Market Commentaries

  • Accommodative Central Banks Help Lift Stocks across the Globe


    Market Overview


    Sources: Sources for data in tables: Equity Market and Fixed Income returns are from JP Morgan as of 06/21/19. Rates and Economic Calendar Data from Bloomberg as of 06/21/19. International developed markets measured by the MSCI EAFE Index, emerging markets measured by the MSCI EM Index. Sector performance is measured using GICS methodology.

    Happening Now                   

    Stock market participants appear to be putting the month of May in their rear-view mirrors. Global equities advanced last week for the third consecutive week and major averages in the U.S. have now even recouped what was lost during the previous month. Speaking of U.S. indexes, the S&P 500 index and Dow Jones Industrial Average gained 2.22% and 2.41% respectively for the week.
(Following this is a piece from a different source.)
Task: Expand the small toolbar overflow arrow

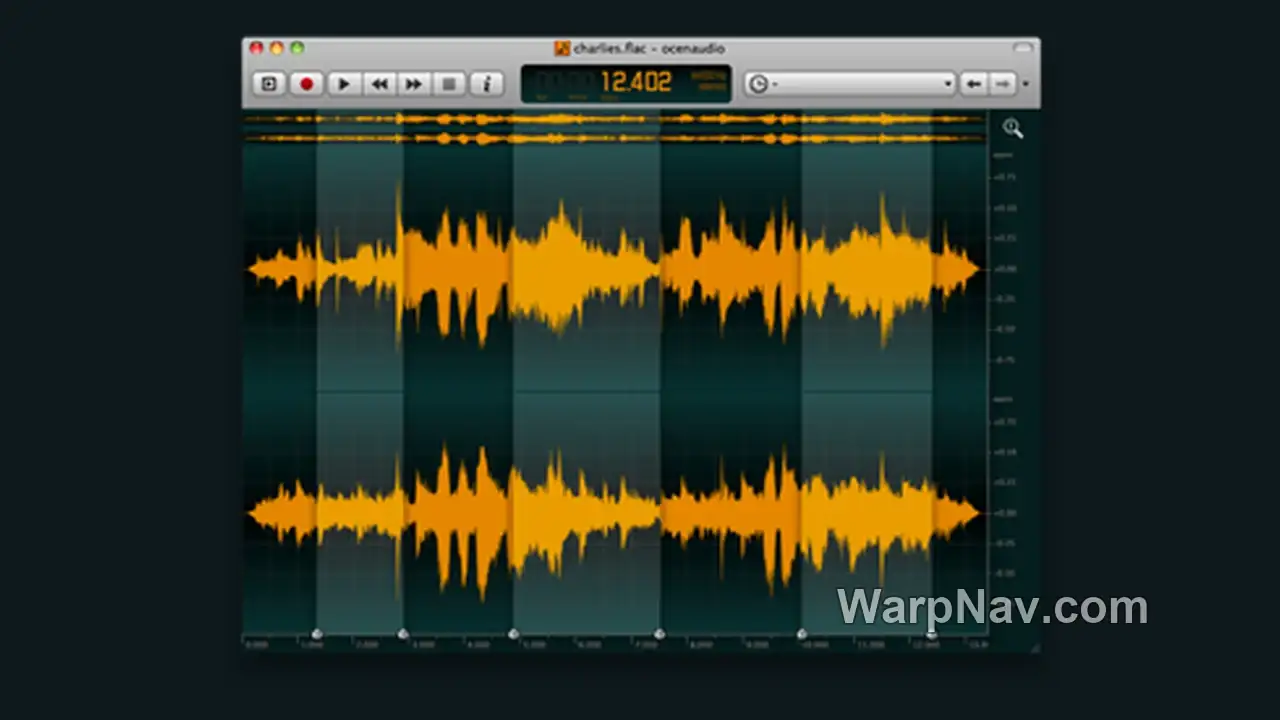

The Russell 2000 index, a measure of the nation’s smaller capitalized companies, increased 1.80%. Overseas markets shared in the positive sentiment as developed markets and emerging markets gained 2.22% and 3.84% respectively. Stocks in the Eurozone in particular were given a bit of a boost as Mario Draghi, President of the European Central Bank, indicated that additional stimulus is possible. Over in fixed income, the 10 year U.S. Treasury yield fell as low as 1.97%, following dovish comments from the Federal Reserve (“Fed”), before finishing the week at 2.07%.

    We’ve mentioned in previous updates that the recent run, or should we say bounce back, is in large part due to Fed Chairman Jerome Powell’s comments stating the Fed would, “act as appropriate to sustain the expansion”. This statement was taken as an indication that the Federal Funds Target Rate would be left unchanged, or even possibly reduced, aiding in continued economic growth potential. Chairman Powell also made a point to mention that labor market activity and household spending remain strong, however, rates were left unchanged as the chairman indicated that based on uncertainties in the economic outlook, as well as muted inflation, that “the case for somewhat more accommodative policy has strengthened”.
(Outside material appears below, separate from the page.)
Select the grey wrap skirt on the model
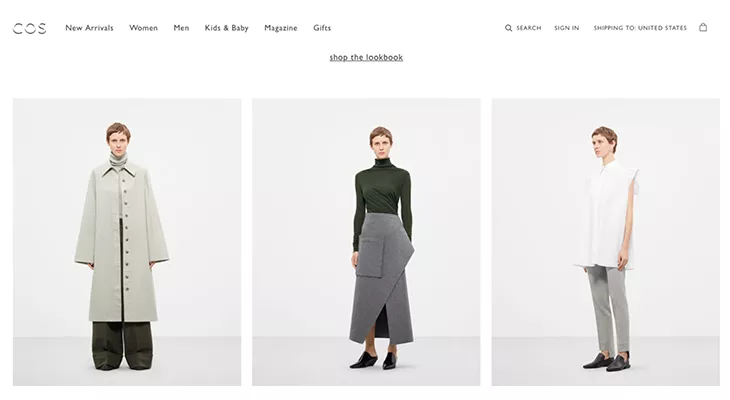Image resolution: width=730 pixels, height=400 pixels. pos(382,278)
    While some strategists believe that as many as three rate cuts are possible in 2019, we believe that degree of backtracking is a bit unwarranted and one or two cuts is a more likely number at this time. After all, two rate cuts of 25 basis points would bring the Fed Funds Target Rate back to the 1.75%-2.00% range. We anticipate that, for at least the remainder of the year, any economic and geopolitical updates will be carefully measured by investors as to; 1) how does this information impact global economic growth, 2) could this information lead to more accommodative policy (in the U.S. and potentially overseas as well), and 3) will the combined impact have a net positive or net negative on financial markets.
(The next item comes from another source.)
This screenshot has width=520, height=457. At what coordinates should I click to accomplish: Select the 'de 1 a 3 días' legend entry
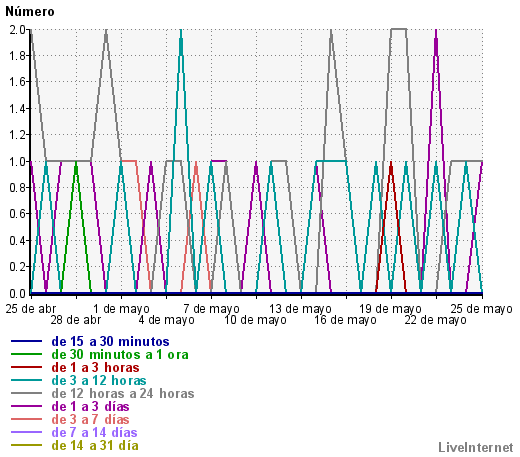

    Of course there are other factors in play, such as President Trump and Chinese President Xi’s highly anticipated meeting at the G20 Summit in Japan later this week, so it becomes increasingly important for investors to stay disciplined and focused on their longer-term goals and not overreact to short term market volatility. It is also important for investors to evaluate the impact of new information on their investment portfolio strategies that, in our opinion, should be constructed and managed consistent with their own specific objectives, time-frames and tolerances for risk.

    Investing in foreign securities presents certain risks not associated with domestic investments, such as currency fluctuation, political and economic instability, and different accounting standards. This may result in greater share price volatility. These risks are heightened in emerging markets.

    There are special risks associated with an investment in real estate, including credit risk, interest rate fluctuations and the impact of varied economic conditions. Distributions from REIT investments are taxed at the owner’s tax bracket.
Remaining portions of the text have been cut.